Similar to data types for variables, return types are the type of data the method will return. The method above has the return type void. That means that this method will not return any value.

However, in the following example, the method returns a String value, so we must indicate that in the method header.

public String greeting() {
return "Hi!";
}

Name

The first method has the name main. This means that we can call this method by writing main().

Parameters

Parameters allow us to pass values as arguments to the method. These parameters are declared similarly to variables and are used similarly to variables as well. Here is an example of a method with parameters:

public String copy(String str) {
return str;
}

This method has a parameter str of data type String. Because it returns this variable, its return type must also be of type String.

Method Body

Now that we understand what a method header shows and does, let's look into what we can make our method actually do.

Within a method, we can do all of our program logic!

  • declare and assign variables

  • execute commands and call methods

  • perform conditional statements

  • etc, etc.

Calling methods

Depending on where a method is located, calling it is performed differently. Let's use an example class, LightBulb. We can either turn off or turn on a light bulb, and this is how we would do it.

public class MyProgram {
public void main() {
LightBulb light = new LightBulb();
light.turnOn();
light.turnOff();
}
}

First, we need to create an object of the class LightBulb that we will call light. Then, we call the method on it.

LightBulb light = new LightBulb();

Notice that the class we are in is MyProgram. We are a client of the class LightBulb and need to call our method accordingly. If we simply called the method turnOn(), our program would crash because the method does not belong to the class MyProgram.

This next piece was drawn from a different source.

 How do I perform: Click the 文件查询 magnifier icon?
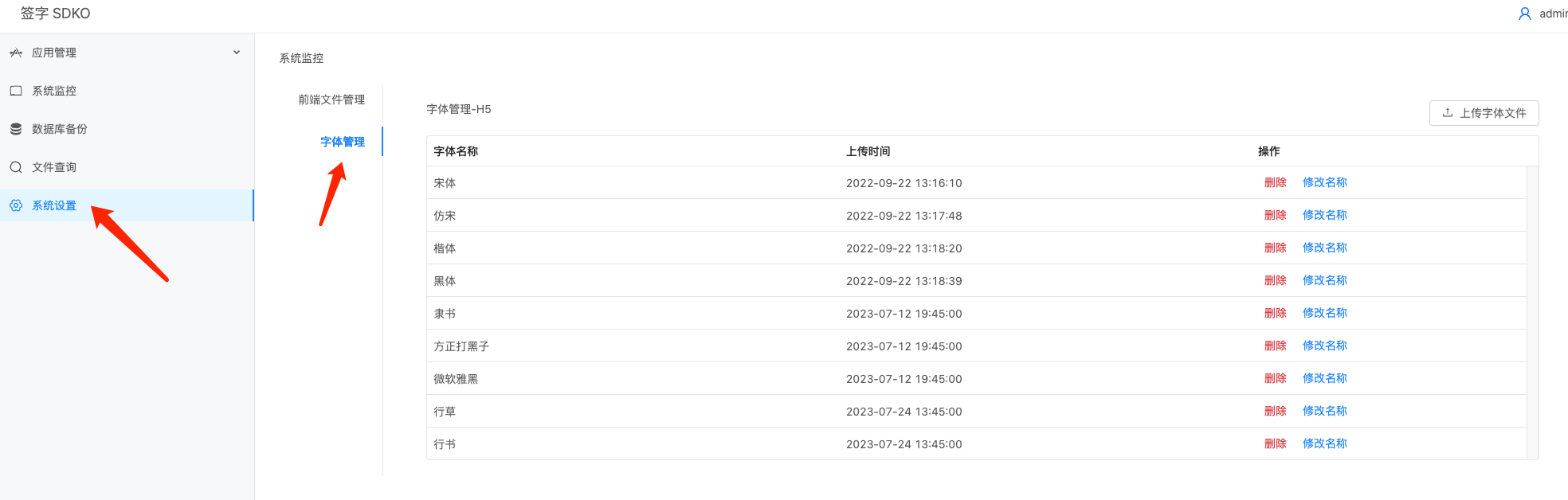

We need to call the method on our light object like this:

light.turnOn();
light.turnOff();

Say our class MyProgram now has a method, turnLightOn(). How would we implement this?

public class MyProgram {
public void main() {
LightBulb light = new LightBulb();
}
public void turnLightOn(LightBulb light) {
light.turnOn();
}
}

Our method turnLightOn() has a parameter of type LightBulb and then turns that light on. Now, we can call that method from our class.

public class MyProgram {
public void main() {
LightBulb light = new LightBulb();
light.turnOff();
turnLightOn(light);
}
public void turnLightOn(LightBulb light) {
light.turnOn();
}
}

Remember that if a method belongs to a class we are a client of, you must call it on an object of that class.

Returning a value

When a method returns a value, it means that the method will give back a value to whatever called it.

public String getColor() {
return color;
}
// ...
String theColor = getColor();

In that example, the variable theColor is assigned to the value returned by the getColor() method.